It's a beautiful night for baseball, so maybe Twins fans -- who were lined up early outside the gates for Josh Willingham bobblehead night -- wouldn't mind sticking around Target Field a little longer than normal. Then again, it's one thing if a game is long because there is a lot of action; when it's long because the pitcher is pokey, fans get frustrated.
So do teammates, which is one reason the Twins have emphasized to Mike Pelfrey, tonight's starter against Baltimore in the first game of a nine-game homestand, that pace is important. "We've kind of beat it into his head," manager Ron Gardenhire said. "You don't want [your fielders] standing there. When the pitcher is throwing the ball, you're paying attention. Everything is better."
The Twins already have played five nine-inning games this season that dragged on for more than 3 hours, 30 minutes, and Pelfrey has started three of them. In part, it's because he is trying to work his way back from elbow reconstruction surgery a year ago, and he's being deliberate about making sure his mechanics are in order. But he's also a bit of a slow worker at heart, so the Twins' philosophy is new to him.
"He understands it. He's trying," Gardenhire said. "He's definitely making an effort."
Gardenhire's aversion to slow pitchers dates back to his playing days, when he was coming up the the same New York Mets system that Pelfrey did.
"I played behind Ron Darling," Gardenhire said, when asked about his own experience with dawdling pitchers as a shortstop prospect in the 1970s and '80s. "[Second baseman] Wally Backman and I would scream at him at Triple-A. We would scream at him -- 'You're killing us.' "
The Yale graduate, though, was unmoved by his infielders' pleas.
"Ronnie was way too intellectual for me and Wally. We know he called us something, but he was way above us," Gardenhire said with a laugh. "He had nasty stuff, but it was like he wanted to invent things out there."
Pelfrey, who allowed only one run over six innings in his last start Sunday in Cleveland, will be facing a team that moved into first place last night. In fact, the Orioles are the third first-place team the Twins have faced in their last four series; they knocked the Red Sox into a first-place tie with Baltimore and New York by taking three of four games in Fenway Park.

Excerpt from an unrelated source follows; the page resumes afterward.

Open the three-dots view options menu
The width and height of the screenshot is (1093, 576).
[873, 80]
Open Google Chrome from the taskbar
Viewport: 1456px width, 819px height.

The Twins arrived in Minneapolis at 2:15 a.m. last night, so Joe Mauer is getting the night off from catching. Oswaldo Arcia, the team's hottest hitter, is back in right, sidelining Chris Parmelee for the third straight game. Pedro Florimon is out of the lineup due to a slight hamstring strain, but the Twins don't think it's anything serious. And Jamey Carroll replaces Brian Dozier at second base because he is 6-for-15 (.400) with four walks against Baltimore starter Jason Hammel.